華奢な彼のそんな仕草は、下手をするとボーイッシュな女の子のようにも見えかねない。

持て余した時間のなか、物珍しそうに室内を見渡している。
人の家というのはちょっとした調度品も珍しく目に映ったりするものだ。

外の世界では赤い夕凪から少しずつ漆黒の闇に移り変わっていて、いつしか白い月がぼんやりと姿を現していた。

あ、と呟いてソファーを立った朔夜が窓際に歩み寄る。


「ああ、あれ幻月だよ。すごく久しぶりに見たなぁ」

「え、どれどれ?…ホントだ、不思議な形のお月様だねぇ。ぼやけた虹みたい」


とてとてと駆け寄ったテラスから、二人は無邪気な眼差しをして並んで夜闇を眺めていた。


***


(…あの少年は誰なのかしら?)

若い二人が窓から夜空を眺めている様子を、蛍子はマンションに辿り着く百メートル程前の段階から注視していた。

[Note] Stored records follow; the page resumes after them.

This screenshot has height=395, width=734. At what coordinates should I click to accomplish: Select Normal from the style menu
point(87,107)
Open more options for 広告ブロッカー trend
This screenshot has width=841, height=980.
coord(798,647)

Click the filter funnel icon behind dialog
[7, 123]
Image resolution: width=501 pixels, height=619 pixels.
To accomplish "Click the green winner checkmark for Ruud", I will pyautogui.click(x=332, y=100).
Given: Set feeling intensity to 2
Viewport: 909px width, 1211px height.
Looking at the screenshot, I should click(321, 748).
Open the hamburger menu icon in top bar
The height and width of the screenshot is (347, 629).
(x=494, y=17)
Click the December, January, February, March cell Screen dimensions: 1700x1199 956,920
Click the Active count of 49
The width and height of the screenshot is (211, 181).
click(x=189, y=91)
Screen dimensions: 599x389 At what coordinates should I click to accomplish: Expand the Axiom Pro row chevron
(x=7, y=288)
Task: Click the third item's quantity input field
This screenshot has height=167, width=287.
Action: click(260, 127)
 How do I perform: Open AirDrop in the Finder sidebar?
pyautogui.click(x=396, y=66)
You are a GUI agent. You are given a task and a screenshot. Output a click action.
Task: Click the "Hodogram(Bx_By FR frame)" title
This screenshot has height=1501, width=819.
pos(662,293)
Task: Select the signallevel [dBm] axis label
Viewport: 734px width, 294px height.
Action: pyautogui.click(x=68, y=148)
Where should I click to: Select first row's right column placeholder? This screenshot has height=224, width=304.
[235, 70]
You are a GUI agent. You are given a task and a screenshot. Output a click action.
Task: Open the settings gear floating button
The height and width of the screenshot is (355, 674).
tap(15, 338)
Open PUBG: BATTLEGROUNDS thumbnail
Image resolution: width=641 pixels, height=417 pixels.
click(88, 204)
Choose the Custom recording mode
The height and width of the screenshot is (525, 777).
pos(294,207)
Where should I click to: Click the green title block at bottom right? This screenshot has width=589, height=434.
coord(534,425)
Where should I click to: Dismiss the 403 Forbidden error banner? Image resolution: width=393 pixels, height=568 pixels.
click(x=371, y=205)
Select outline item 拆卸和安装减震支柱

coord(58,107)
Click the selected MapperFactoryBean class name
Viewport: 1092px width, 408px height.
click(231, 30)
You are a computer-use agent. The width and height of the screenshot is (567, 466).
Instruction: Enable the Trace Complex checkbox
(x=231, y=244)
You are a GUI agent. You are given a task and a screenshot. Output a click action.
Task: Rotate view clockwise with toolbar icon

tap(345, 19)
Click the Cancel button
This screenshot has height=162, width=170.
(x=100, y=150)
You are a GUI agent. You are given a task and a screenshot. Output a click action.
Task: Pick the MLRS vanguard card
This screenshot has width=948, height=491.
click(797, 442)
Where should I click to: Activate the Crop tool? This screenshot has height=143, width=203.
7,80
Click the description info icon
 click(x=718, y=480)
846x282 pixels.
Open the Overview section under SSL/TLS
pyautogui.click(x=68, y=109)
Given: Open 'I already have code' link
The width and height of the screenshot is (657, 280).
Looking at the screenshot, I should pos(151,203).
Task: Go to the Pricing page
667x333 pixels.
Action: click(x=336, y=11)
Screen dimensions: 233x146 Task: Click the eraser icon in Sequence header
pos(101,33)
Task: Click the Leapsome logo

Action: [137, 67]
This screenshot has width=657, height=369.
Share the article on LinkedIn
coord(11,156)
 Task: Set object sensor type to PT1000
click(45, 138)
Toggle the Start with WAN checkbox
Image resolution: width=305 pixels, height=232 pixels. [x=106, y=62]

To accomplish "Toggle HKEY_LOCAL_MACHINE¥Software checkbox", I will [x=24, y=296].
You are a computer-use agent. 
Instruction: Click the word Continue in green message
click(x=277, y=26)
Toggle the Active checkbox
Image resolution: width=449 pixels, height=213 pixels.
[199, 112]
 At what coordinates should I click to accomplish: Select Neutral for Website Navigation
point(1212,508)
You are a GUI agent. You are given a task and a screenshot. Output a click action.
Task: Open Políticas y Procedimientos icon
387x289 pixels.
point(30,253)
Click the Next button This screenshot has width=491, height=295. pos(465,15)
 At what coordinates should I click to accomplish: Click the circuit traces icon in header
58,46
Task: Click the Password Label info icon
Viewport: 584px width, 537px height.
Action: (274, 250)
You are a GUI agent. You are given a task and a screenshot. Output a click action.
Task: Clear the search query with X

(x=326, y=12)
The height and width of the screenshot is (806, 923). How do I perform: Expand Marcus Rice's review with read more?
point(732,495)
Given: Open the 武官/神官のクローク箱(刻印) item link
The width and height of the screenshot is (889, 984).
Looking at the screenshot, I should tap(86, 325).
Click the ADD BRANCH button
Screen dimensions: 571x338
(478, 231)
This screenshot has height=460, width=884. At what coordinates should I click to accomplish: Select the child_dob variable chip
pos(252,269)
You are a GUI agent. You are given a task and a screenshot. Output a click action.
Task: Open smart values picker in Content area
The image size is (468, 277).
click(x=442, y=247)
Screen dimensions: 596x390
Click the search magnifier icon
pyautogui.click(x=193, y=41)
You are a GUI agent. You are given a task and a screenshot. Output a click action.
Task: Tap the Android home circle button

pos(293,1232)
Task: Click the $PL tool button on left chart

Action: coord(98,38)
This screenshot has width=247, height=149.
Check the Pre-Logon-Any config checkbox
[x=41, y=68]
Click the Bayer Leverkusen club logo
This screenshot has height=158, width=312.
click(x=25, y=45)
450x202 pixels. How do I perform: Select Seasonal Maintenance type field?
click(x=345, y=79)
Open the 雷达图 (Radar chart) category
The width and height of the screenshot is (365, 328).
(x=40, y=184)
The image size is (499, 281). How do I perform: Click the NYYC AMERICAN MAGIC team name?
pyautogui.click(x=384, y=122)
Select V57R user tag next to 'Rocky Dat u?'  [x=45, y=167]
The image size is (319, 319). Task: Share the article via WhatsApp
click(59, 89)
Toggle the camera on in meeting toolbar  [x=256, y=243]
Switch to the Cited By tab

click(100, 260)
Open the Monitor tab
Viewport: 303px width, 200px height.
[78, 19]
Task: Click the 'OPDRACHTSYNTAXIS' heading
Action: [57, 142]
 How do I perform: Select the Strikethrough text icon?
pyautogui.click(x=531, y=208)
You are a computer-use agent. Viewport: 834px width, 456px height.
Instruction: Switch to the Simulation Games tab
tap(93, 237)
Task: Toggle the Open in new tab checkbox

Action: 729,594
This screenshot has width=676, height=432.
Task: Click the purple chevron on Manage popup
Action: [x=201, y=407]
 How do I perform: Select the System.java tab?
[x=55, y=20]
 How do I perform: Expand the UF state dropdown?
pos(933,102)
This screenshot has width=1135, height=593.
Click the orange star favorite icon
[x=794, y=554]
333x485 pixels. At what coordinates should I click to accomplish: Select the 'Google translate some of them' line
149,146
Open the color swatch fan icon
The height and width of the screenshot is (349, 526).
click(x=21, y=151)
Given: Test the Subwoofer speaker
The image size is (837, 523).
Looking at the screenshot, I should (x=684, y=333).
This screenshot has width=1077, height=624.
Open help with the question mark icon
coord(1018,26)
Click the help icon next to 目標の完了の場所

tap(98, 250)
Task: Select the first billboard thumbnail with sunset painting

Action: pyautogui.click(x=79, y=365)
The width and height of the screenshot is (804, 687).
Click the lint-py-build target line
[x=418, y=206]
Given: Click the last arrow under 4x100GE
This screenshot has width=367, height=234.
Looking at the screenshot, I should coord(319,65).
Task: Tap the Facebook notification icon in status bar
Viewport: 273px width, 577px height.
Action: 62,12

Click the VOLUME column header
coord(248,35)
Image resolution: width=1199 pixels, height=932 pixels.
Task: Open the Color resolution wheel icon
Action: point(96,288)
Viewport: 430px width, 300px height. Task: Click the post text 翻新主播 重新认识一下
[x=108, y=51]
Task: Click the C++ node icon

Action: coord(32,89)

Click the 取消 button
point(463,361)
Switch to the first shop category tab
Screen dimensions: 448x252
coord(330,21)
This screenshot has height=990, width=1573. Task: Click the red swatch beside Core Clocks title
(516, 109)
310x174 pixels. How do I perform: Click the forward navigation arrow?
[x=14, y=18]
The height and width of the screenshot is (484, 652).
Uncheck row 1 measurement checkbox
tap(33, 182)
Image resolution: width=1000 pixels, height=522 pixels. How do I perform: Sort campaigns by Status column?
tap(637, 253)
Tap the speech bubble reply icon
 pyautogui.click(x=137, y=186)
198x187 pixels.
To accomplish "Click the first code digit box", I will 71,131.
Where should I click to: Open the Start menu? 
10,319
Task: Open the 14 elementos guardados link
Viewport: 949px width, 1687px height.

そんな事は自在に強化できる彼女の視力があれば容易い。二人の会話の様子を唇の動きから読み取る。


(…ははぁ、あの子がたまにきちんと夕飯を食べない理由がやっと分かったわ。それにしてももう――そういう年頃なのね。早いものだわ)


蛍子は少し寂しそうに薄い微笑を浮かべた。

足を急かさずとも、自宅に着くには五分とかからないだろう。

とにかく、素知らぬ顔してドアを開けなきゃならないわね…。
こういう時、母親というのはどういう顔をするのが一番望ましいのかしら?

少し首を傾げて思案した。

物分かりのいい優しいあの娘にも、自分の元から姿を消す時がいつかは訪れるのだ、と寂しさが募る。


(一度、平凡な幸せを手にしてしまった私は――戻れるのかしら)


この、世界から。

自嘲の混じる苦笑を浮かべながらやがて、彼女は我が家のドアに指を掛けた。